On the other side of such a state, I still cannot proffer a solution. So how did I rise from that swamp and when? Was it because I decided not to allow such a state to form and how did I recognise the first signs of its planned invasion of my self? Perhaps, although I do believe there is a lot more to it than that. What I now practice can be written in just a few words. If I feel just a bit down, I look for something, anything to be thankful for. Sometimes I can only come up with one or two things but, and this is critical, I tell myself that two things are better than one is better than none.

Another practice when feeling slow and sluggish is to do just one thing, any one thing, inside such a day. For me it might be, and has been, that I swept the floor. That’s it, that’s all I did, but, again, I congratulate myself on that one achievement. I refuse to listen to the judge in my head, that smug smartarse who is quick to remind me of all the things I haven’t achieved, of all the things I used to achieve, of my lack, of the high standard I have always and heretofore expected of myself. Oh Go Away, I say, out loud. What do you know of me, I mean really? You are just a robotic voice in my head, the critic, the emotionless automaton. Whereas I am blood and bone, living, loving and temporarily lost in the dark. No comparison, just saying.

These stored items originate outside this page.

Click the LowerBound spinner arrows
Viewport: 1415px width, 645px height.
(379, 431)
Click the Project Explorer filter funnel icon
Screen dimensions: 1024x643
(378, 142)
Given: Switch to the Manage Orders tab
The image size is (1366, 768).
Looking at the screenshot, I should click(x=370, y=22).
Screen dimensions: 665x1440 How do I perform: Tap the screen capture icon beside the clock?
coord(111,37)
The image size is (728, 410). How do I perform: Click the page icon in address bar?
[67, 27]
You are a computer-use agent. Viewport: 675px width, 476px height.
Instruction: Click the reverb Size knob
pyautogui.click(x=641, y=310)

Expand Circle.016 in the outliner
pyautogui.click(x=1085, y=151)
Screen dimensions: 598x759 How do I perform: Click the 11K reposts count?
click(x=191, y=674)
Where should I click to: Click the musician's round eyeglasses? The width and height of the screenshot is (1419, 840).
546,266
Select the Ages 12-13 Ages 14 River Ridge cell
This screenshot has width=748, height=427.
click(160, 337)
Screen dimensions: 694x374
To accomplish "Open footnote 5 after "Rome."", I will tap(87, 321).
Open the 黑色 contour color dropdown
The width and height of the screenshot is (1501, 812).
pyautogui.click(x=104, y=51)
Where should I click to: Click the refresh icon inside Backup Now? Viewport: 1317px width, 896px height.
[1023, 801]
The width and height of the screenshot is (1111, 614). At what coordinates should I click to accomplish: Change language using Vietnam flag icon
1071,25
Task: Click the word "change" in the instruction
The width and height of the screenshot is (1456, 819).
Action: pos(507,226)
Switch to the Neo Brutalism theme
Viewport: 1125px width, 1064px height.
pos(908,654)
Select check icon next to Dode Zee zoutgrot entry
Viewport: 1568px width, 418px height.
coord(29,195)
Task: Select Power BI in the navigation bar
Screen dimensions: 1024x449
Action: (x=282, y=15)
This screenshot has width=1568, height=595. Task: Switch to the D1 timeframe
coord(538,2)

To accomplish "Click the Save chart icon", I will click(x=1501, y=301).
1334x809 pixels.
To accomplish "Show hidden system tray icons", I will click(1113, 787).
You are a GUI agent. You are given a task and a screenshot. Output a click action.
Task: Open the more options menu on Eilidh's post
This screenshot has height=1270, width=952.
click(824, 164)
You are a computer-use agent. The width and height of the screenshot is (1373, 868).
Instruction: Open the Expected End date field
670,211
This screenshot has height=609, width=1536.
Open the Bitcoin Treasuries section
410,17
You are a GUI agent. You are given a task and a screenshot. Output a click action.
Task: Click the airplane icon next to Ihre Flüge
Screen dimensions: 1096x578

In my family and in my life I expected much of me because that was my conditioning. No ironing till the afternoon. No television or sitting down in an armchair until the evening. No slacking ever, not never, not even if your body and mind are frazzled and exhausted. Certainly not. Always be available for everyone else and put yourself last, eat the smallest portion, be the first to rise from the table while others remain comfortably seated and engaged in conversation. No washing up until everyone has left the room, or the building and it is an irrelevance to mention that it is way past 11.30pm and my day begins about 3 hours before anyone else’s. If the baby cries, it is my job to uncry it even if I too am dressing for a dinner date. If the children have measles, noisily and all night long, scratchy as baboons and hot and miserable, it is my job to soothe and ease their struggle. And so on.

It helps that it is only me here now, of course it does, but I somehow managed to fend off the judge long ago. I do remember a sudden realisation that the only person who was falling apart was me. The rest bounced like Tigger through the days, through the dark, turning it into a grand opportunity for hiding games and mischief. Understanding that I had, and have, the power to stand against the inner darkness was and is pivotal to healing. With that understanding comes a new energy, an excitement and enough curiosity to seek a new way. I will not let this darkness subsume me ever again. I have no idea how I will achieve this but ‘that’ is not getting me again. I will notice the first signs of tiredness and announce that I am going for a rest. I will iron at dawn if I so choose. I will watch Cinderella at lunchtime if that’s what I want to do and what is more I will watch it from within the comfortable folds of an armchair. If someone pings the doorbell, you go, you make coffee and listen to their inane blether. I am busy. Busy being myself. Busy living just as you all have lived and I will do this living thing without a smidgeon of guilt because guilt is learned and I am awfully busy unlearning it.